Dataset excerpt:

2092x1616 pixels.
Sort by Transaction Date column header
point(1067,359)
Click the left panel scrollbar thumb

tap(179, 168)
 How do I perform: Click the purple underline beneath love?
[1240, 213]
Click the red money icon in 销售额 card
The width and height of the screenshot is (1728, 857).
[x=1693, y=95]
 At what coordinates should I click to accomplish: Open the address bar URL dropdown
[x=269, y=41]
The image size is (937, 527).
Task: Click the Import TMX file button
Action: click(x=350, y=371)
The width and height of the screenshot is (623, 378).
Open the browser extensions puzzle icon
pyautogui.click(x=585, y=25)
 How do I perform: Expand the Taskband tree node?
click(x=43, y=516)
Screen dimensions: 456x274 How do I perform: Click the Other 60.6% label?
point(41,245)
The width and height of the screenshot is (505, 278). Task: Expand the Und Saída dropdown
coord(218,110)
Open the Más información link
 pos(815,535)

### Task instructions
Select each line of the listing that contains the string "icon" and copy those lines.

### Exercise output
Click the red money icon in 销售额 card
Open the browser extensions puzzle icon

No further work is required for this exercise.